A norma permite a redução das penas de réus condenados pelos atos golpistas de 8 de janeiro de 2023, incluindo o ex-presidente Jair Bolsonaro. Moraes já havia sido relator das ações penais em que os acusados foram sentenciados.
Até o momento, o Supremo recebeu ações protocoladas pela Federação PSOL-Rede e pela Associação Brasileira de Imprensa (ABI). As entidades contestam a decisão do Congresso, que derrubou o veto do presidente Luiz Inácio Lula da Silva ao projeto de lei.

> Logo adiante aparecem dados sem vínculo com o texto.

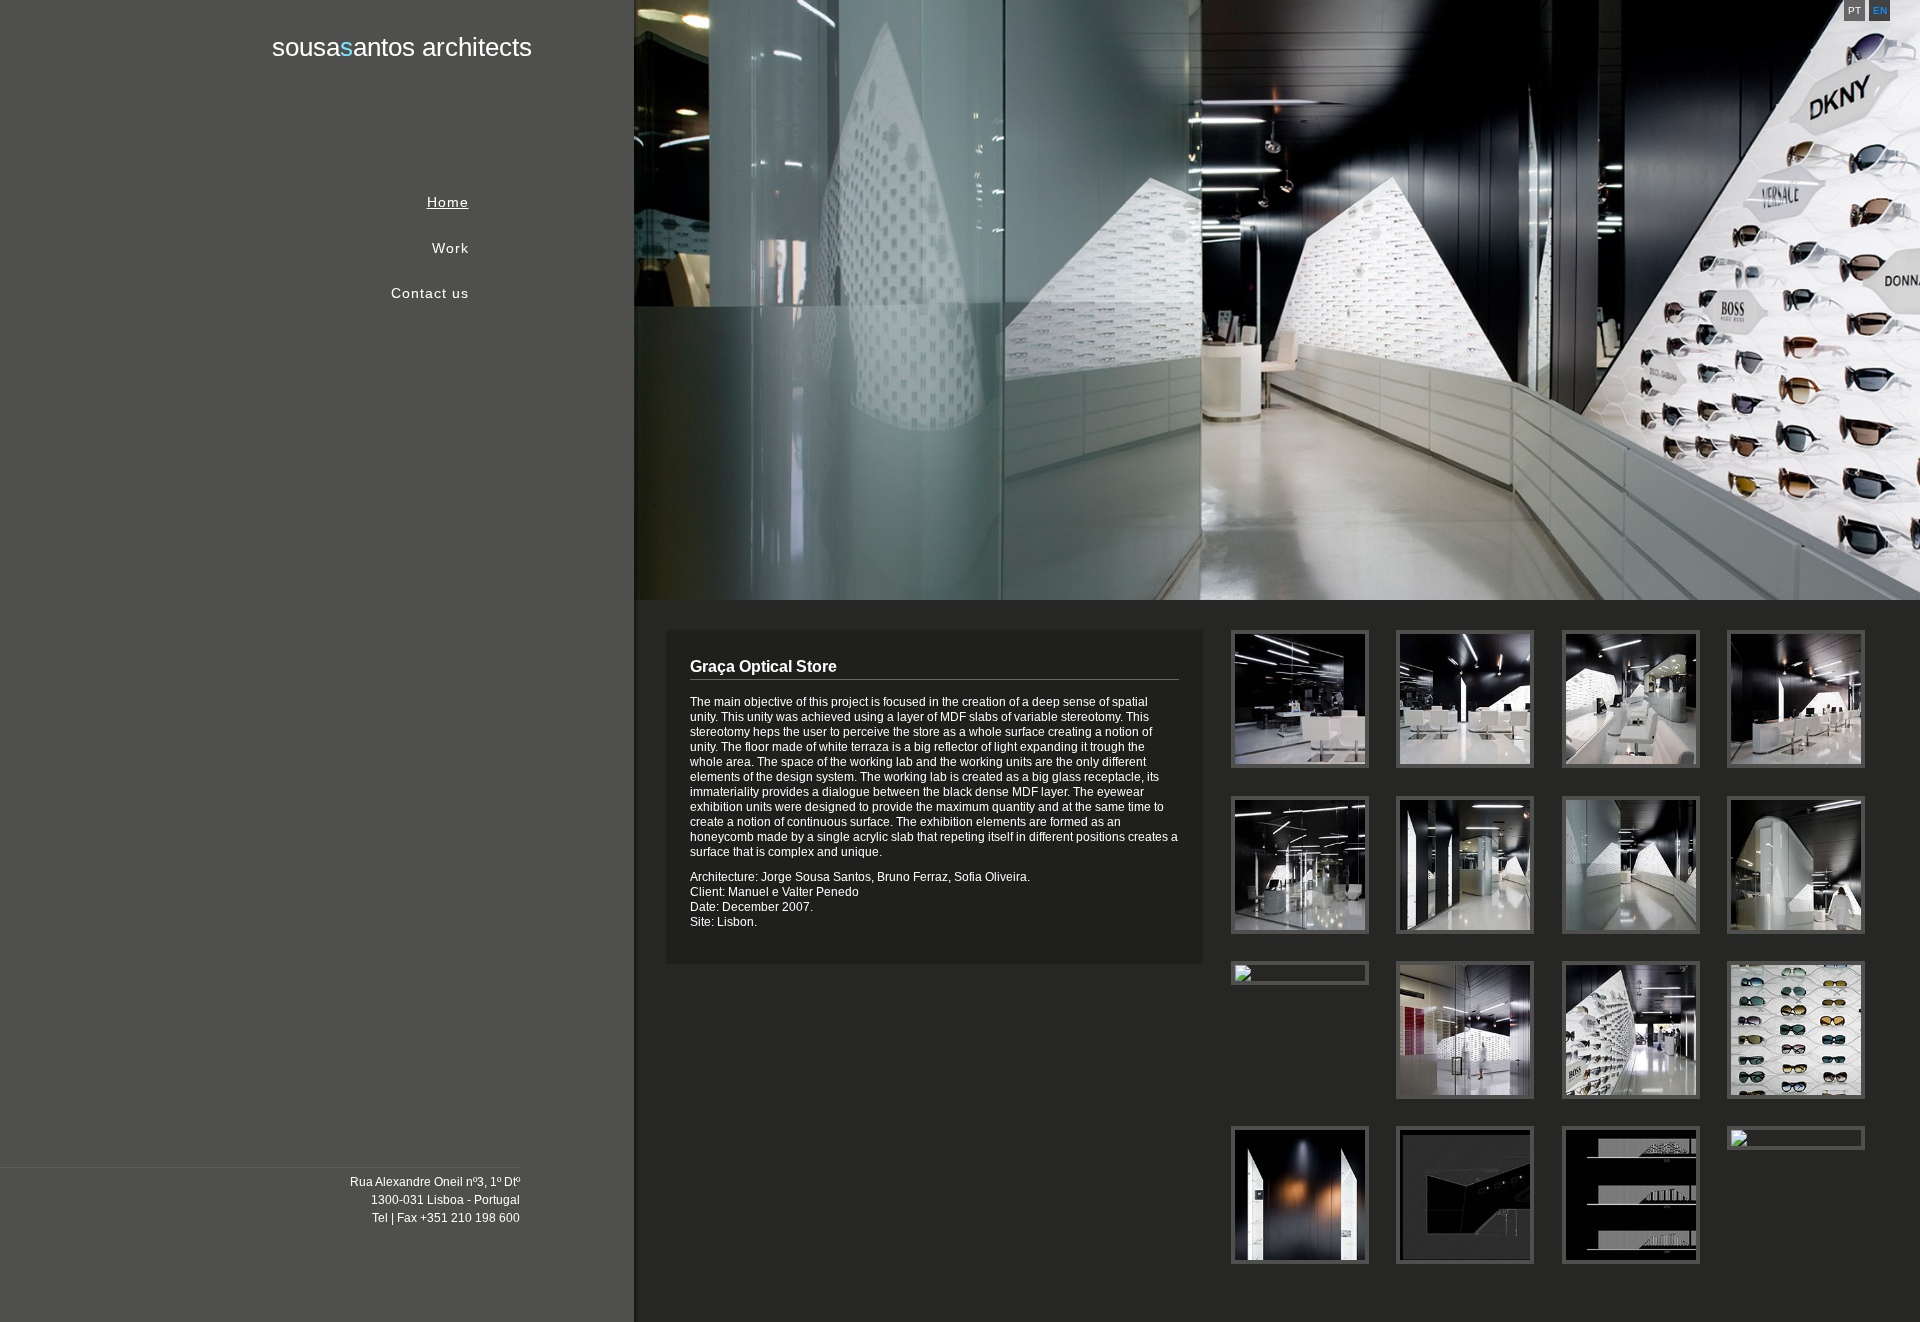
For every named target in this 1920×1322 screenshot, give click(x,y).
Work (450, 249)
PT (1854, 10)
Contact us (430, 294)
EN (1880, 10)
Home (448, 203)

Para a federação, a redução das penas em crimes contra a democracia representa uma ‘gravidade institucional’. Os partidos afirmaram que a questão transcende interesses individuais e afeta a preservação da ordem democrática e das instituições republicanas, exigindo uma atuação cautelar do STF.
A ABI argumenta que a lei ‘banaliza’ os ataques à democracia brasileira, defendendo que aqueles que tentam abolir o Estado Democrático de Direito de forma violenta devem ser mais severamente punidos pelo Direito Penal.
Após ser escolhido relator, Moraes deu um prazo de cinco dias para a Presidência da República e o Congresso se manifestarem sobre a questão. Em seguida, a Advocacia-Geral da União (AGU) e a Procuradoria-Geral da República (PGR) também deverão se pronunciar.
A federação partidária formada por PT, PCdoB e PV anunciou que também contestará a Lei de Dosimetria no Supremo. Segundo os partidos, não há justificativa constitucional para o abrandamento de penas em crimes contra a democracia, que consideram o núcleo mais grave de ofensas ao ordenamento jurídico.